• _Short problem 1_
Reproduce verbatim the portion of the passage on railroad leases from "Railroad leases are, of" to "have been deferred.".

Start Selected excerpt

I. Procedural Background

 For almost a century it has been a frequent practice of railroad companies seeking to expand into other territories to achieve this goal by means of long term leases of existing rail lines. *fn1" Use of the operating property can thereby be acquired without the problems and complexities of full-blown corporate consolidations. Generally, rental of the leased line includes servicing the lessor's debt, payments in an amount equal to taxes and the lessor's corporate expenses, and a fixed or contingent annual rental available for distribution to the holders of the lessor's equity securities. Today, about half of the Penn Central's operating system is owned by Penn Central, and the remainder is leased to Penn Central by numerous lessor companies. Penn Central's predecessors successfully followed the industry-wide practice of acquiring substantial stock holdings in important leased lines. Although many of Penn Central's leased line lessors own important property, only 15 lessor companies are owned or controlled by Penn Central. However, these 15 companies own 9,304 route miles of the Debtor's system.

 Railroad leases are, of course, executory contracts, and subject to disaffirmance by a § 77 trustee; and even in the event the lease is affirmed by a 77 trustee, the lease may be rejected in the reorganization plan. § 77(b). Moreover, if a lease is disaffirmed, operations after the initiation of the § 77 proceeding are deemed to have been for the account of the lessor, and as a result the lessor may be obligated to make up losses sustained by the lessee in operating the leased line. *fn2" In the Penn Central case, pending decisions by the Trustees to affirm or disaffirm leases, rental payments have been deferred.

 Deferral of rental payments to lessors exposed the lessors to the possibility of defaulting on their own obligations, thereby triggering action by the lessor's creditors to enforce their rights against the lessors and their property. On the other hand, many of the parties felt that so long as Penn Central continued to operate the leased properties, and so long as the leases were not disaffirmed, this Court's jurisdiction to protect Penn Central's leasehold interest provided shelter for the lessors as well. In order to maintain a degree of control over the status of leased lines, at an early stage of the Penn Central reorganization virtually all of the interested parties agreed to the entry of a 'status quo' order in the Penn Central proceeding, to the effect that no one could take action to enforce any claims against the lessors, except upon 14 days' advance notice to all other parties (Order No. 170). Thus, an opportunity was provided the parties to apply to this Court for specific protection, if appropriate.

End Selected excerpt
Start Recorded data

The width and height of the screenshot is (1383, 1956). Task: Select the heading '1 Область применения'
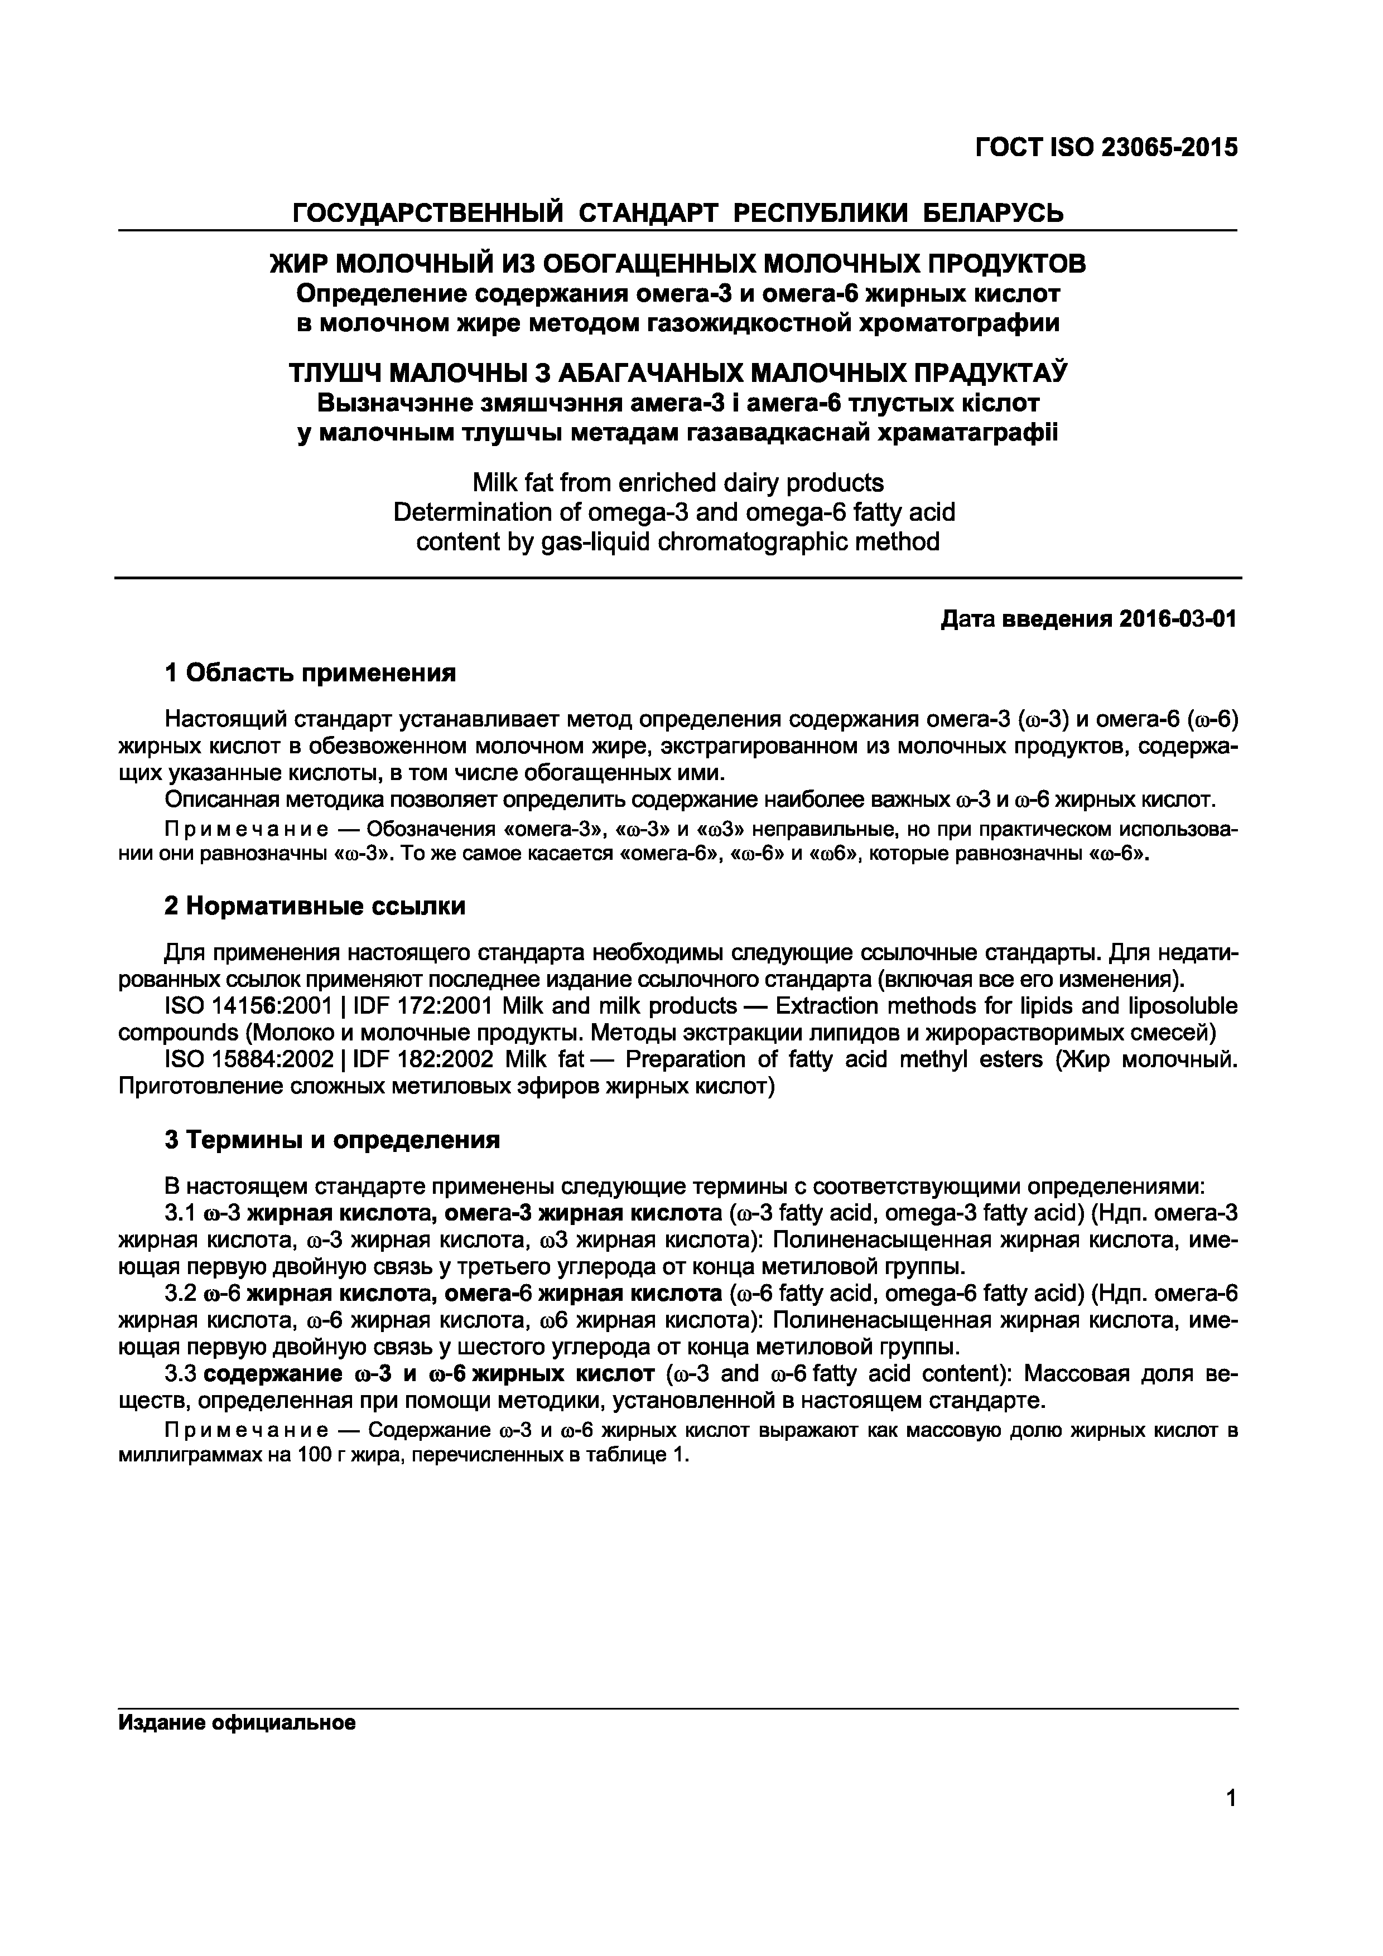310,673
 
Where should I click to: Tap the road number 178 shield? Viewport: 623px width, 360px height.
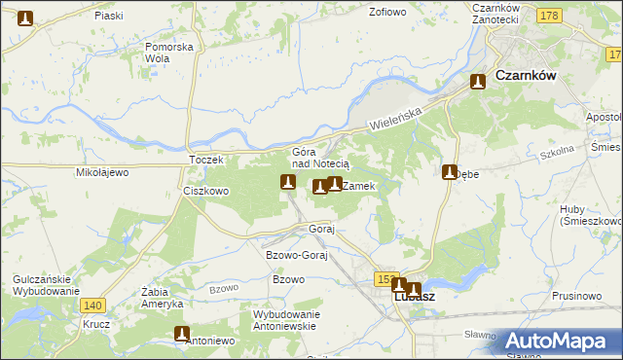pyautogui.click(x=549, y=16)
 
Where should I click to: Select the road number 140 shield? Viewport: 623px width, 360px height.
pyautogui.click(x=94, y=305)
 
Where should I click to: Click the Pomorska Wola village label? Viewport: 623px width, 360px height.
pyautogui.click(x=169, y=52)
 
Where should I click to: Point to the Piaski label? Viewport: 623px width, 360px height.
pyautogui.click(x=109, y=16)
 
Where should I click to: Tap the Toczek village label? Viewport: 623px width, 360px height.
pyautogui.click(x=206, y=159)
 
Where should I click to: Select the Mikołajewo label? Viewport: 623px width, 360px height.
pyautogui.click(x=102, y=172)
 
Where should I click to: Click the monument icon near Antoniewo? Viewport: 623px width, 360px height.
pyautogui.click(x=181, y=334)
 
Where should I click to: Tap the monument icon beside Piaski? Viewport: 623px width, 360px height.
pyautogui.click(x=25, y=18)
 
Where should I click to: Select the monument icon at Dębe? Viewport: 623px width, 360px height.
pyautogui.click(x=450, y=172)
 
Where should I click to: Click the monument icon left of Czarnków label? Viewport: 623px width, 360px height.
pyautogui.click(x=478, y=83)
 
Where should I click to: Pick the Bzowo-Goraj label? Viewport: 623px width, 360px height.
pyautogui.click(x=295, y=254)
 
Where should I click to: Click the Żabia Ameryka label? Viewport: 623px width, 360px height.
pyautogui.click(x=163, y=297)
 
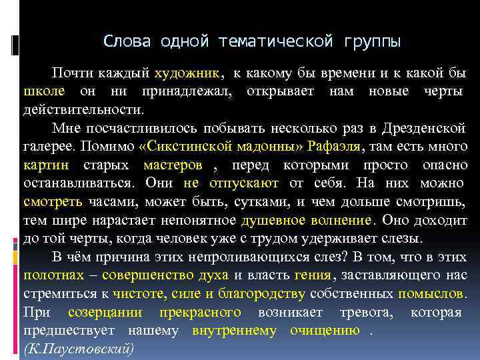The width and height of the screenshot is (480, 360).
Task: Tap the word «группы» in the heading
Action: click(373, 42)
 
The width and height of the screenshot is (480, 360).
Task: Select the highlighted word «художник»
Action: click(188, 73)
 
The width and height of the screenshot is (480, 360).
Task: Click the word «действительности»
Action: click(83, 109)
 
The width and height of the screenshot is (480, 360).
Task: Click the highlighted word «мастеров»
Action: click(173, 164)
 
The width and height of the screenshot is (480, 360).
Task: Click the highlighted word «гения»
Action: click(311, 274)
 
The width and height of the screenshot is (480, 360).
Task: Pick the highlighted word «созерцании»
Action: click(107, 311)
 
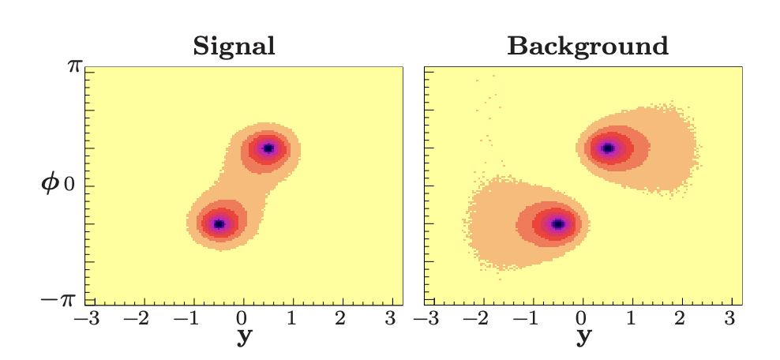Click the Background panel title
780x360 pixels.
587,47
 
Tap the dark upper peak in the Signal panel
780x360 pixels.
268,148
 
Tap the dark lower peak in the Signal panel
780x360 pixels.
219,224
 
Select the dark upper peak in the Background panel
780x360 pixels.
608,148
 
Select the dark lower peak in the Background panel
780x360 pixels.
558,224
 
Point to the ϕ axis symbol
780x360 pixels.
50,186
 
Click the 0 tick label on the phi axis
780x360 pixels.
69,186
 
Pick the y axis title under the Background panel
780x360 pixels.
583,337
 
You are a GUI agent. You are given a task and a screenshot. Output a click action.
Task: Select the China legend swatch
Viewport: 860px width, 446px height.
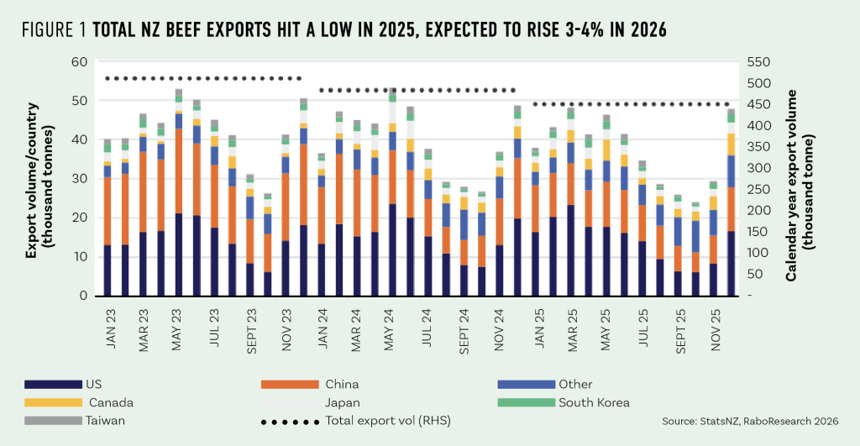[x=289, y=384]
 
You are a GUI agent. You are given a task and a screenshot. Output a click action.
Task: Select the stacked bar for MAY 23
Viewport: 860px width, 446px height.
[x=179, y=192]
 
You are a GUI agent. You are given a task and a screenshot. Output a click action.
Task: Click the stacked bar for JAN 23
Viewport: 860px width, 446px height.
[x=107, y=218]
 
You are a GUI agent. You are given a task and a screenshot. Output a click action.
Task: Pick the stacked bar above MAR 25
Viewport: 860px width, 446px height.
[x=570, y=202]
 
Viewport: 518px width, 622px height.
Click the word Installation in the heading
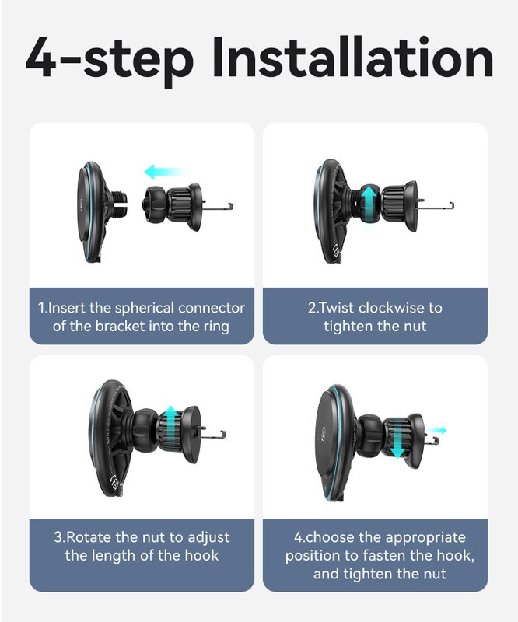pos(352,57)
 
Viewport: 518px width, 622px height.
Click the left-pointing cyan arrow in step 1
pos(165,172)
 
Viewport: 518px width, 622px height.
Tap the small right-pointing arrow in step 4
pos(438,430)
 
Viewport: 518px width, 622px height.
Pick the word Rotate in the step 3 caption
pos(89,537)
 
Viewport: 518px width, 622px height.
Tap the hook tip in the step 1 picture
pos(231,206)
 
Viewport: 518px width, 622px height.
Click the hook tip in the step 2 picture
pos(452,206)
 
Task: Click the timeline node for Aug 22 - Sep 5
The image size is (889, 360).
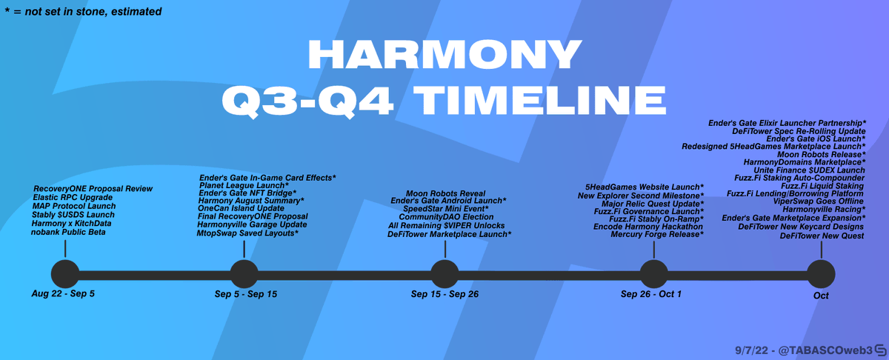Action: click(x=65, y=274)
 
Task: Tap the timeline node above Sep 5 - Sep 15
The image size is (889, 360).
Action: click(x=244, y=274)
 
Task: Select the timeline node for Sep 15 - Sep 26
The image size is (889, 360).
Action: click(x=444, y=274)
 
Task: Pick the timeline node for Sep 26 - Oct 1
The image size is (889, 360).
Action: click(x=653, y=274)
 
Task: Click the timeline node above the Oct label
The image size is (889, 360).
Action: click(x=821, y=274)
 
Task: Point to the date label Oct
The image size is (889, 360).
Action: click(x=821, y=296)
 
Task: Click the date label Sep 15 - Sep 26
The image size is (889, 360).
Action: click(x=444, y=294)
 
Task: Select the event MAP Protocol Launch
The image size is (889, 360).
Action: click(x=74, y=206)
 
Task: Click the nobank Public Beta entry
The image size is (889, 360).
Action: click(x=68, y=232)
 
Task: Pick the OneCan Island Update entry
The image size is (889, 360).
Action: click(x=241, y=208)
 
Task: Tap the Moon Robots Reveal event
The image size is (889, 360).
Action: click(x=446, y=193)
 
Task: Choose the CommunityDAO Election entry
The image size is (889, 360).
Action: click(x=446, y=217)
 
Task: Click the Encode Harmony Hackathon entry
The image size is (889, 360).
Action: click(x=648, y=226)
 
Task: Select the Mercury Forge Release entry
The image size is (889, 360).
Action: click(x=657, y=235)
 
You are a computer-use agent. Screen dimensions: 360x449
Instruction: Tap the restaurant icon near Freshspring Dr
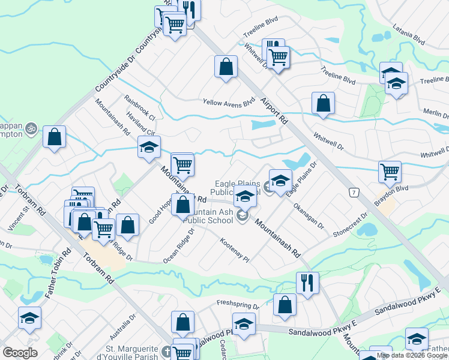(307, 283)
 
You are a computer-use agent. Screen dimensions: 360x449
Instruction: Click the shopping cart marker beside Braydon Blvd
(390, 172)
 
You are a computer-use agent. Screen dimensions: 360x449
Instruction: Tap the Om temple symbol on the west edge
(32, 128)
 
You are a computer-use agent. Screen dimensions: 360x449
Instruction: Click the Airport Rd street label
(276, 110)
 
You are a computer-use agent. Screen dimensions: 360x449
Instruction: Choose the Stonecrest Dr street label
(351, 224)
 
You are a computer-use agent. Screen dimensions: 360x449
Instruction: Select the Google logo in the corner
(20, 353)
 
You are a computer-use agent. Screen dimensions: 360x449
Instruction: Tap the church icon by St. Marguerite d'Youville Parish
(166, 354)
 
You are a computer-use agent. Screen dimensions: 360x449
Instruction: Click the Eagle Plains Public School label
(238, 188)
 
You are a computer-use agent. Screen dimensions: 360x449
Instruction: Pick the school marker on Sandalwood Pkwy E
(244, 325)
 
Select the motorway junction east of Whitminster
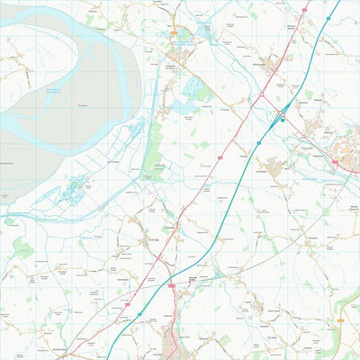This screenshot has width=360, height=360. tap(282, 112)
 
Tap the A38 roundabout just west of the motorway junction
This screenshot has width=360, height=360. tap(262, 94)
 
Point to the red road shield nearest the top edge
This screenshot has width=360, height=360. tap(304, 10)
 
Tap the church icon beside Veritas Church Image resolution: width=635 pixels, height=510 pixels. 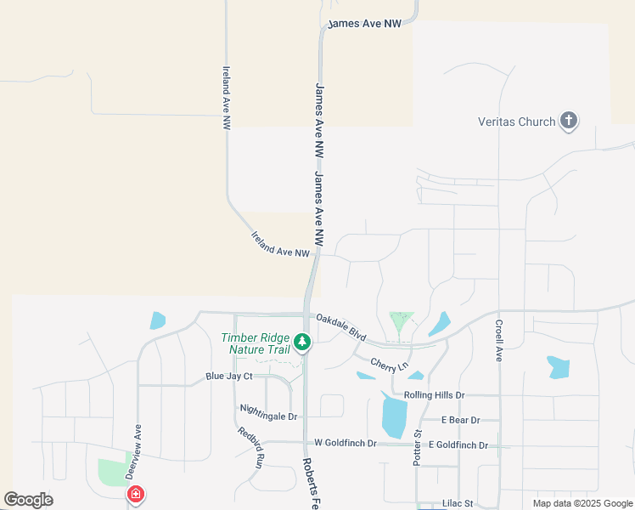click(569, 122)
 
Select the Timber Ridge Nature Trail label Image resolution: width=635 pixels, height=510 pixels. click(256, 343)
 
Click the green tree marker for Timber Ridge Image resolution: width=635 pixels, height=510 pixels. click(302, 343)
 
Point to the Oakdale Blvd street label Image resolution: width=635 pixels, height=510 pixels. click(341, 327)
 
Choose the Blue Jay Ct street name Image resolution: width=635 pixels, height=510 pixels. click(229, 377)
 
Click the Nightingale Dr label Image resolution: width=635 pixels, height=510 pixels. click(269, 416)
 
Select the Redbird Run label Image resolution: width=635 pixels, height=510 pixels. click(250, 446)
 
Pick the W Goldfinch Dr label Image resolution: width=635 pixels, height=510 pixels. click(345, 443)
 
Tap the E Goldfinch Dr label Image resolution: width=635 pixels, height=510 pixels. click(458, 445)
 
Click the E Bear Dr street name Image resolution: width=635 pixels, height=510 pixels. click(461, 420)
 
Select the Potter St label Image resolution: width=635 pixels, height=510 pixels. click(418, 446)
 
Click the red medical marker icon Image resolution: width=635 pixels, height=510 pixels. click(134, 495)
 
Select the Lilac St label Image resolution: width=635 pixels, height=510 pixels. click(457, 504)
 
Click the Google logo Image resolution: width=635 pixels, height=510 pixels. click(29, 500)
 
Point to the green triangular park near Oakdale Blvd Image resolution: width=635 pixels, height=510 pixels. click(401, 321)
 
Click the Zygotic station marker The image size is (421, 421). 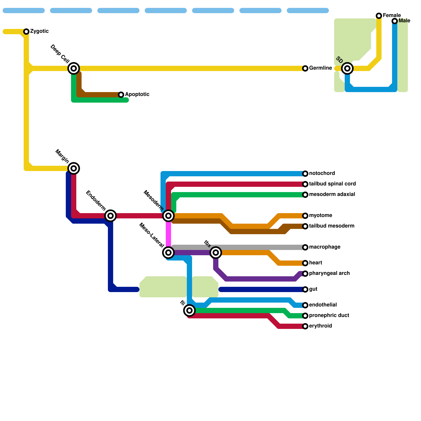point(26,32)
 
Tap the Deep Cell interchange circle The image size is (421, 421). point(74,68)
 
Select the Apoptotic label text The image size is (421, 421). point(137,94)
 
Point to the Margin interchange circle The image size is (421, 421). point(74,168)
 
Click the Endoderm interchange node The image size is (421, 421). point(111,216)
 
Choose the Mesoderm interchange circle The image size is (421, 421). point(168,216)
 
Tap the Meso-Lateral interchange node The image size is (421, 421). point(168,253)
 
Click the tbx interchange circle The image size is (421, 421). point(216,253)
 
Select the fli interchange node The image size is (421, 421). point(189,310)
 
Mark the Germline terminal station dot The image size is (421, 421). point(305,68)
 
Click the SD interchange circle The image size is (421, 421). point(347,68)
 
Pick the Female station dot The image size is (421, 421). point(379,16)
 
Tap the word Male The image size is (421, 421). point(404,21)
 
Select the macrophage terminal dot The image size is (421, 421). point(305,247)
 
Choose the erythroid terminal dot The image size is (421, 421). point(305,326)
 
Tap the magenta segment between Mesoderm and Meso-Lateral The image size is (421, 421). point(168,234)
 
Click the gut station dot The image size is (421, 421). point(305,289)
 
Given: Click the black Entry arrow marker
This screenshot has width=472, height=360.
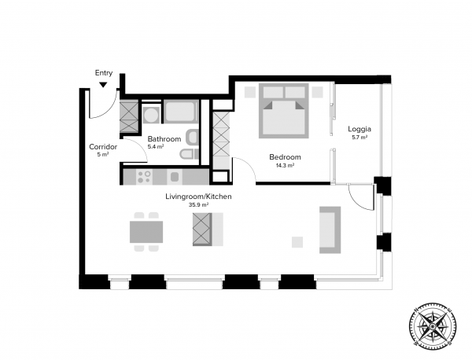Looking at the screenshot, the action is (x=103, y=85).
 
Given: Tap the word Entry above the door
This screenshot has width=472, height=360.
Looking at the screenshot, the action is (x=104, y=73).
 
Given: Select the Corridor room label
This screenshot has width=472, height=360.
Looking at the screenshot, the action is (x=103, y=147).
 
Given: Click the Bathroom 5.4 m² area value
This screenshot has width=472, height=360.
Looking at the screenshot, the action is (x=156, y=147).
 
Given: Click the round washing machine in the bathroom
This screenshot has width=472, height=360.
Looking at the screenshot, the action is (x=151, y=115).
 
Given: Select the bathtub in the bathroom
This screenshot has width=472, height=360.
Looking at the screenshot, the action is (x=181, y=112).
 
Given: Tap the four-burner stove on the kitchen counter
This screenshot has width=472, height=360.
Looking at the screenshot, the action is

End Recorded data

• _Short problem 2_
Arrange the listing as a numbered list, from its first line to the line with "pyautogui.click(x=109, y=16)", both included, omitting blank lines and the pictures.

• _Response 1_
Railroad leases are, of course, executory contracts, and subject to disaffirmance by a § 77 trustee; and even in the event the lease is affirmed by a 77 trustee, the lease may be rejected in the reorganization plan. § 77(b). Moreover, if a lease is disaffirmed, operations after the initiation of the § 77 proceeding are deemed to have been for the account of the lessor, and as a result the lessor may be obligated to make up losses sustained by the lessee in operating the leased line. *fn2" In the Penn Central case, pending decisions by the Trustees to affirm or disaffirm leases, rental payments have been deferred.

• _Response 2_
1. The width and height of the screenshot is (1383, 1956). Task: Select the heading '1 Область применения'
2. 310,673
3. Where should I click to: Tap the road number 178 shield? Viewport: 623px width, 360px height.
4. pyautogui.click(x=549, y=16)
5. Where should I click to: Select the road number 140 shield? Viewport: 623px width, 360px height.
6. pyautogui.click(x=94, y=305)
7. Where should I click to: Click the Pomorska Wola village label? Viewport: 623px width, 360px height.
8. pyautogui.click(x=169, y=52)
9. Where should I click to: Point to the Piaski label? Viewport: 623px width, 360px height.
10. pyautogui.click(x=109, y=16)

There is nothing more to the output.